By: Borja Comendeiro, Senior Data Scientist at World Programming, UK
It is often debated which data programming language a data scientist should learn. The SAS language, R, Python, SQL, Julia and so on, each have their proponents and detractors. It is safe to assume that the best language is the one that helps you to maximize your productivity and accomplish your goals.
Organizations often have all kinds of programming language usage and expertise; different areas of an organization may prefer different languages, and within a single area there may be reasons for using one language over another for different tasks.
Each language has its own strengths:
Structured Query Language (SQL)
SQL is the mostly widely known language for interacting with databases. Simple yet powerful it is often the starting point for people learning to analyze data. For tasks involving data extraction, sorting, summarization it can be a perfectly acceptable tool. For tasks involving heterogeneous data sources, multiple steps or procedural programs, it quickly becomes cumbersome or impractical.
The SAS language makes it easy to perform both simple data processing and advanced analytics tasks and to process large volumes of data with minimal compute resources and lines of code. The SAS language brings scalable data preparation together with robust statistical methods. There is generally no constraint for data to fit in-memory. The commercial vendors of SAS language compilers provide high levels of support for the statistical libraries critical data and analytics environments.
The R language has strong ad-hoc visualization capabilities and enables users to perform state-of-the-art and niche statistical analysis. R has an extensive community of open source contributors that helps the range of statistical packages to grow ever bigger, although it can be hard to navigate the broad set of libraries available. The R language typically requires data to fit in memory, which limits the ability of R to handle large volumes of data. The data preparation capabilities of the R language are not so strong.
Popular with students, the Python language is a more general-purpose programming language than the R or SAS languages. There are some popular big data analytics libraries written in Python such as PySpark and its APIs for many Hadoop ecosystem components and Deep Learning frameworks such as Theano and Tensorflow.
A more recent addition to the data language market, the Julia language is well-designed and can be efficient to execute. It lacks the broad user base and ecosystem of the other languages.

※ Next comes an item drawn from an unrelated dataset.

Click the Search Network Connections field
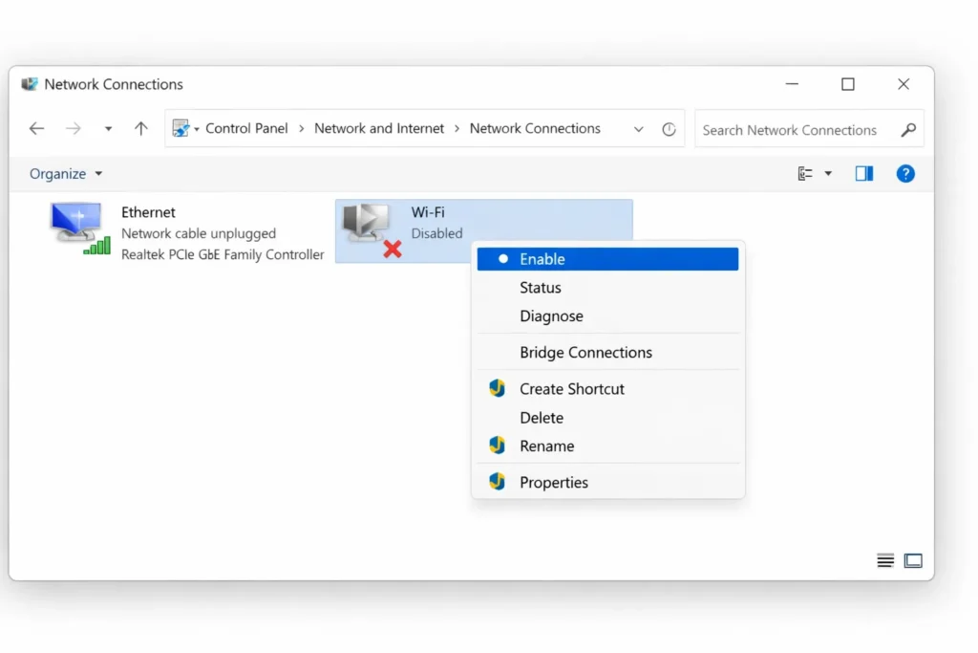This screenshot has height=653, width=978. pyautogui.click(x=789, y=130)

The languages above are those most commonly associated with data science. It is possible to perform data analytics in a wide variety of languages, some of which include large libraries for numerical and statistical analysis including Java, C, Fortran, Octave, SPSS and many more.
Ideally, data scientists can create programs that use the best tool for each aspect of a data science task. Imagine reading data from your SQL database, doing a frequency analysis in a couple of lines using the frequency procedure in the SAS language and then plotting the results using ggplot2 in R. Or, imagine that your highly proficient SAS language analysts can generate data preparation workflows that a new hire with strong skills in Python can leverage.
Switching between R and Python can be done to a certain degree using extensions like the rPy2 library in Python or the rPython package in R.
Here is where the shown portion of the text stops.